Saved data entries

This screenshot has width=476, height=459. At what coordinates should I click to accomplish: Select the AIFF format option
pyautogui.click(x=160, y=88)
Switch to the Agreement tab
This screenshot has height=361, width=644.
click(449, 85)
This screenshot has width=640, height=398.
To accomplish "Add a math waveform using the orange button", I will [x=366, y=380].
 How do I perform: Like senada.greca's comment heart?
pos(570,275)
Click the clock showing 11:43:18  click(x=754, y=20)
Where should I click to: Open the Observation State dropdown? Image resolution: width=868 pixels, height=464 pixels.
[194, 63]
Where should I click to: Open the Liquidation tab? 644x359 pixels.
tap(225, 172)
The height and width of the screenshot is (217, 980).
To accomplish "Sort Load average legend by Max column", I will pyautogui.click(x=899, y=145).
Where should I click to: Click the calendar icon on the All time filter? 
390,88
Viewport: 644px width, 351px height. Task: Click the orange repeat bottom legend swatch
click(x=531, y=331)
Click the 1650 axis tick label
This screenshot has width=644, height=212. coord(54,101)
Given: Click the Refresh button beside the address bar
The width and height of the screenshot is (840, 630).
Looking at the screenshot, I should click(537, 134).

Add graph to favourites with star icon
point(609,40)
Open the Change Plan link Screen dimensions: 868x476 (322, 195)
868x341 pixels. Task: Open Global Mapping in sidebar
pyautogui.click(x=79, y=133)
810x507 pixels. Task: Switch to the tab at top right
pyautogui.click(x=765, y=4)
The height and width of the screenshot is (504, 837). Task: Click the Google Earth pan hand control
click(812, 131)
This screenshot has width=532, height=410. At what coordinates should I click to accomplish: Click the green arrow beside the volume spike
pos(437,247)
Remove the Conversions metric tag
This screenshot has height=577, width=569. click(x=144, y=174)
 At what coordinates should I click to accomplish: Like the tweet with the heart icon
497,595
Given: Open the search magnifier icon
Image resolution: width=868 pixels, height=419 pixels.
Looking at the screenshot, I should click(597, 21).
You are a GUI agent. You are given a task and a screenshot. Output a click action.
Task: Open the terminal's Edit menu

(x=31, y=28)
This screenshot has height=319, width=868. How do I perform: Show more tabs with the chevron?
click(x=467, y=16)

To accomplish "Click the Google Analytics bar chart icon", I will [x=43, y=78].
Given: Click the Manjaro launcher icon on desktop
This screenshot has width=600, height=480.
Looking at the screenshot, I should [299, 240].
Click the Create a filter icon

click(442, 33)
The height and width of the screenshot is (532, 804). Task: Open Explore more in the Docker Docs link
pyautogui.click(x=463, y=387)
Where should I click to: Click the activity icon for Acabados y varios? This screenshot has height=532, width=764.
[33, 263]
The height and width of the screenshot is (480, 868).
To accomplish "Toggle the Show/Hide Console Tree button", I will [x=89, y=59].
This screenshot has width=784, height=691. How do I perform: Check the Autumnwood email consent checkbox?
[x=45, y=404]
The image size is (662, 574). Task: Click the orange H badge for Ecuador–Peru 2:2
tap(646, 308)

Description of the task ▸
Restate each line above word for word.

Worked solution ▸
This screenshot has width=476, height=459. At what coordinates should I click to accomplish: Select the AIFF format option
pyautogui.click(x=160, y=88)
Switch to the Agreement tab
This screenshot has height=361, width=644.
click(449, 85)
This screenshot has width=640, height=398.
To accomplish "Add a math waveform using the orange button", I will [x=366, y=380].
 How do I perform: Like senada.greca's comment heart?
pos(570,275)
Click the clock showing 11:43:18  click(x=754, y=20)
Where should I click to: Open the Observation State dropdown? Image resolution: width=868 pixels, height=464 pixels.
[194, 63]
Where should I click to: Open the Liquidation tab? 644x359 pixels.
tap(225, 172)
The height and width of the screenshot is (217, 980).
To accomplish "Sort Load average legend by Max column", I will pyautogui.click(x=899, y=145).
Where should I click to: Click the calendar icon on the All time filter? 
390,88
Viewport: 644px width, 351px height. Task: Click the orange repeat bottom legend swatch
click(x=531, y=331)
Click the 1650 axis tick label
This screenshot has width=644, height=212. coord(54,101)
Given: Click the Refresh button beside the address bar
The width and height of the screenshot is (840, 630).
Looking at the screenshot, I should click(537, 134).

Add graph to favourites with star icon
point(609,40)
Open the Change Plan link Screen dimensions: 868x476 (322, 195)
868x341 pixels. Task: Open Global Mapping in sidebar
pyautogui.click(x=79, y=133)
810x507 pixels. Task: Switch to the tab at top right
pyautogui.click(x=765, y=4)
The height and width of the screenshot is (504, 837). Task: Click the Google Earth pan hand control
click(812, 131)
This screenshot has width=532, height=410. At what coordinates should I click to accomplish: Click the green arrow beside the volume spike
pos(437,247)
Remove the Conversions metric tag
This screenshot has height=577, width=569. click(x=144, y=174)
 At what coordinates should I click to accomplish: Like the tweet with the heart icon
497,595
Given: Open the search magnifier icon
Image resolution: width=868 pixels, height=419 pixels.
Looking at the screenshot, I should click(597, 21).
You are a GUI agent. You are given a task and a screenshot. Output a click action.
Task: Open the terminal's Edit menu

(x=31, y=28)
This screenshot has height=319, width=868. How do I perform: Show more tabs with the chevron?
click(x=467, y=16)

To accomplish "Click the Google Analytics bar chart icon", I will [x=43, y=78].
Given: Click the Manjaro launcher icon on desktop
This screenshot has width=600, height=480.
Looking at the screenshot, I should [299, 240].
Click the Create a filter icon

click(442, 33)
The height and width of the screenshot is (532, 804). Task: Open Explore more in the Docker Docs link
pyautogui.click(x=463, y=387)
Where should I click to: Click the activity icon for Acabados y varios? This screenshot has height=532, width=764.
[33, 263]
The height and width of the screenshot is (480, 868).
To accomplish "Toggle the Show/Hide Console Tree button", I will [x=89, y=59].
This screenshot has width=784, height=691. How do I perform: Check the Autumnwood email consent checkbox?
[x=45, y=404]
The image size is (662, 574). Task: Click the orange H badge for Ecuador–Peru 2:2
tap(646, 308)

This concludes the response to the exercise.